In general, there are two methods of driving a plasma display device, a refresh driving method and a memory driving method. The refresh driving method is suitable for a small device, for example, a computer monitor, because the display brightness is relatively low, and the memory driving method is suitable for a larger device because the display brightness is relatively high. However, the above-described memory driving method also has a problem that the display brightness can be further increased so that it can be used for large devices such as large wall-mounted televisions.

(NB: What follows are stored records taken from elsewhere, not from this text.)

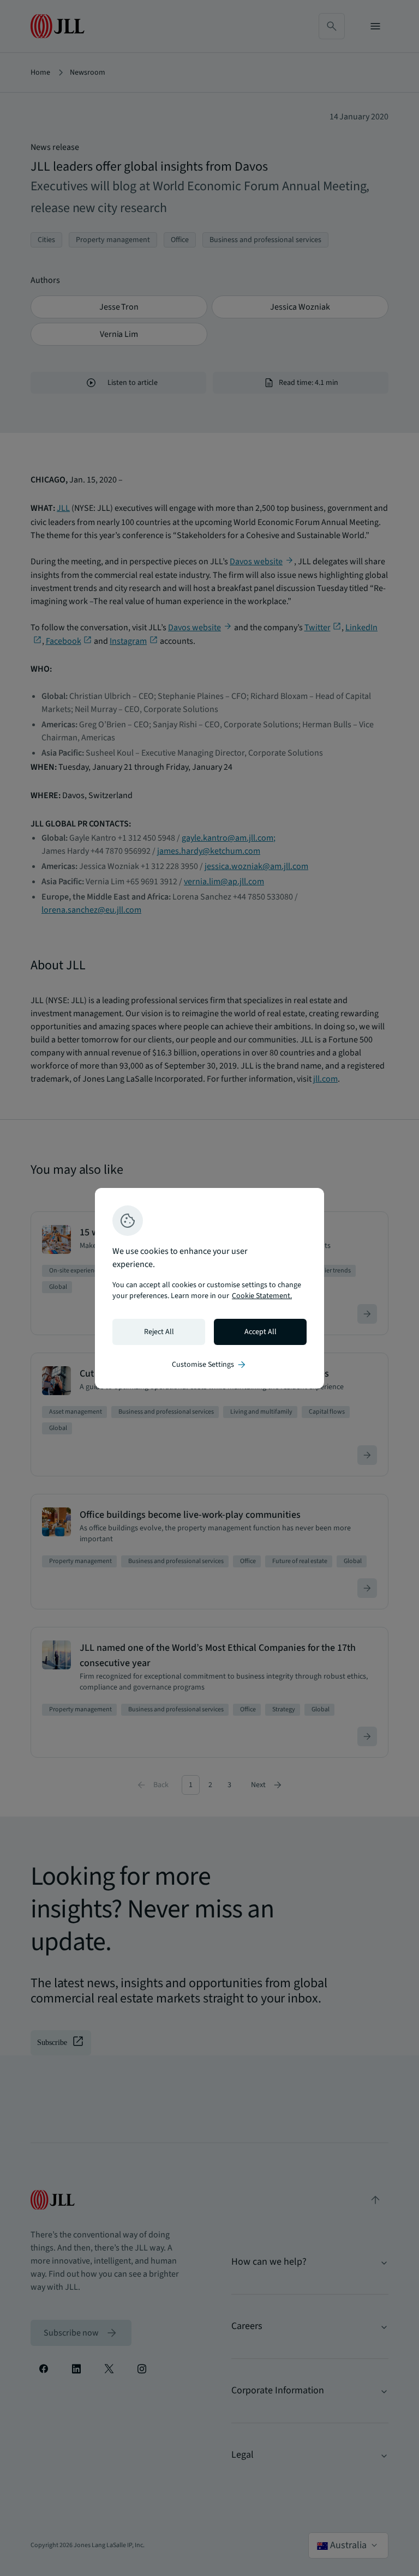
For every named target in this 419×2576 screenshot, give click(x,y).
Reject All (159, 1331)
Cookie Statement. (262, 1295)
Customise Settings (209, 1364)
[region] (209, 1288)
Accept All (260, 1331)
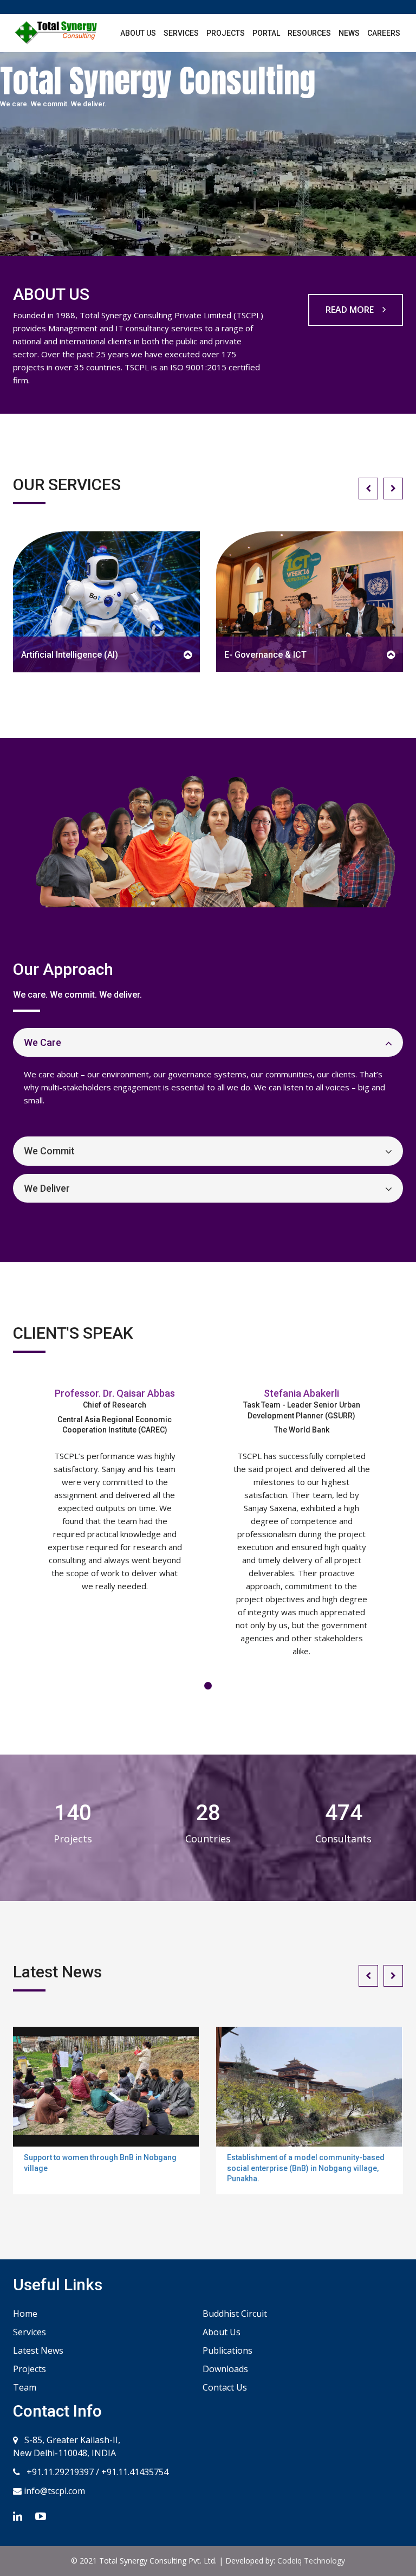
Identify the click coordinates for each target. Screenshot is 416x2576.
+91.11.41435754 (134, 2472)
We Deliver (47, 1188)
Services (181, 33)
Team (24, 2387)
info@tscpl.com (53, 2491)
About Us (138, 33)
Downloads (225, 2369)
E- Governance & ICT (63, 655)
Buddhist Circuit (235, 2314)
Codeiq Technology (311, 2560)
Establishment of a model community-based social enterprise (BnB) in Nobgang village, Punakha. (306, 2168)
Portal (266, 33)
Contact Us (225, 2387)
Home (25, 2314)
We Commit (49, 1151)
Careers (383, 33)
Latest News (38, 2350)
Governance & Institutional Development (305, 654)
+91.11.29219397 (59, 2472)
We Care (42, 1042)
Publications (227, 2350)
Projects (225, 33)
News (349, 33)
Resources (309, 33)
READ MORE (351, 310)
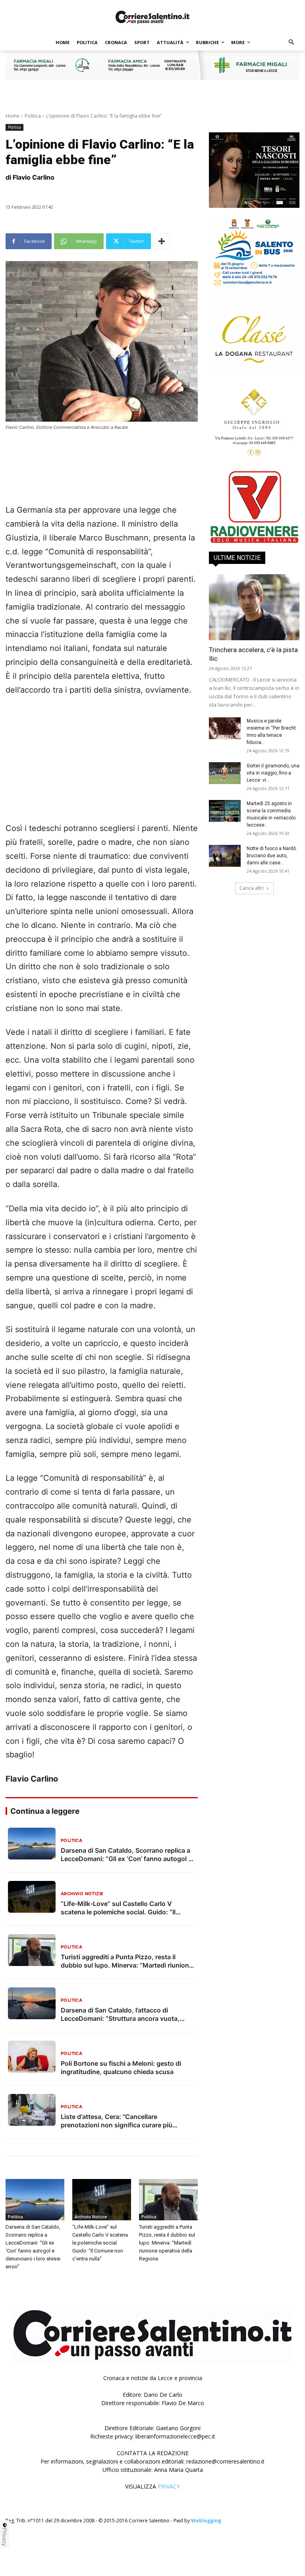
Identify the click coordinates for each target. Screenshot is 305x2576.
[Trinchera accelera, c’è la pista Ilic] (254, 607)
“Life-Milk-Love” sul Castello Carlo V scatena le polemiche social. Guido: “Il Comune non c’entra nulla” (100, 2243)
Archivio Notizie (91, 2217)
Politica (33, 115)
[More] (161, 241)
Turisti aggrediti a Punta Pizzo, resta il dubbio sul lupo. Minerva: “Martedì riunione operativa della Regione (167, 2243)
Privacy (5, 2537)
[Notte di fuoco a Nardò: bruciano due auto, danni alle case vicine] (225, 856)
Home (12, 115)
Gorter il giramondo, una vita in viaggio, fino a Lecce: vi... (273, 773)
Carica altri (251, 888)
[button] (292, 43)
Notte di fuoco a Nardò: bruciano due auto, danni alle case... (272, 856)
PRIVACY (169, 2486)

1 is an exemplary view for explaining a conventional refresh driving method. FIG. 2 is a timing diagram for describing a driving waveform of FIG. 1. As shown in FIG. 1, the anode electrode groups A1, A2, A3, ..., Am-1, Am and the cathode electrode groups K1, K2, K3, ..., Kn-1, Kn has an XY matrix shape, and display cells C11, C12, C13, ..., Cnm are formed at each intersection. As shown in FIG. 2, each cathode electrode K1, K2, K3, ..., Kn-1, Kn is sequentially scanned with a predetermined frame period, for example, 16.67 mS (milli-second) period. Scan-On is performed, and at the same time, data pulses are applied to the corresponding anode electrodes A1, A2, A3, ..., Am-1, Am depending on the presence or absence of display data. As described above, a process of applying a data pulse to the corresponding anode electrode by the display data when the predetermined cathode electrode is scanned is called addressing. For example, when the data is applied only to the anode electrodes A1 and A3 when the cathode electrode K1 is scanned on, the display cells C11 and C13 cause display discharge. As shown in FIG. 2, when the voltage of the data pulse applied to the anode electrode is Vw volts (V) and the scan voltage applied to the cathode is −Vk volts (V), the display discharge voltage is Vw − (−Vk). ) = Vw + Vk. In the case where the discharge time is relatively long, the current limiting resistors R1, R2, R3, ..., Rm-1, Rm are required to protect the cells which are discharged. In the case of a plasma display element having a resolution of 640 x 480, the scan time per display cell, that is, the scan pulse width having a negative polarity, is a short time of about 33 microseconds. Where 640 is the number of anode electrodes (m) and 480 is the number of cathode electrodes (n). Accordingly, the refresh driving method is applied to a small device such as a computer monitor because the display brightness is relatively low.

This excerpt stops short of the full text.